RECORDS TO PROCESS below:

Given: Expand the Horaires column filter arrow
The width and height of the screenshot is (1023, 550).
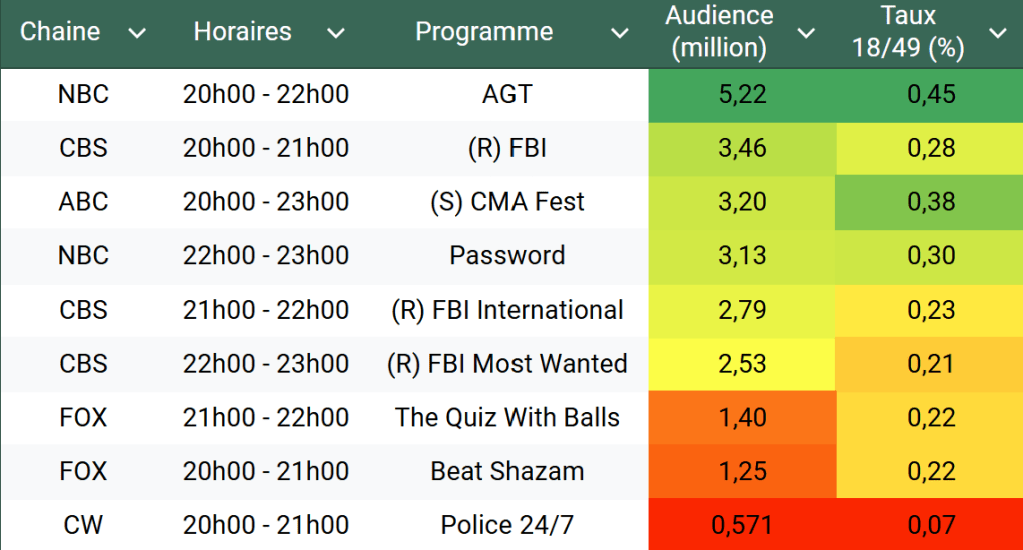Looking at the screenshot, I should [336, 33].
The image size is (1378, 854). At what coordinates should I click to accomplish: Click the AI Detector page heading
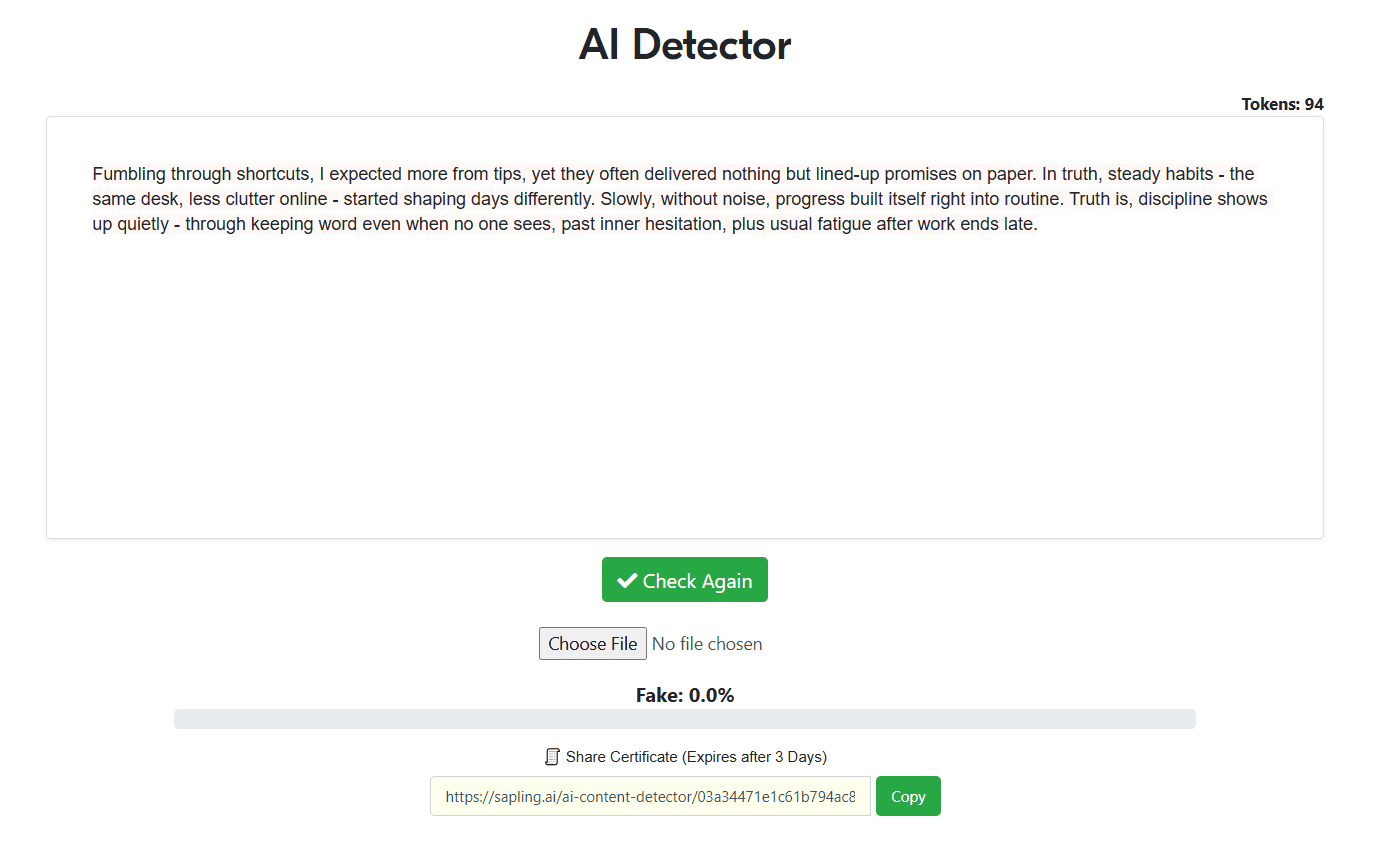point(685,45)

End of RECORDS TO PROCESS.

With the pictures omitted, copy exactly the lines from the line that contains "The width and" through the end of the material.

The width and height of the screenshot is (1023, 550).
Looking at the screenshot, I should [336, 33].
The image size is (1378, 854). At what coordinates should I click to accomplish: Click the AI Detector page heading
point(685,45)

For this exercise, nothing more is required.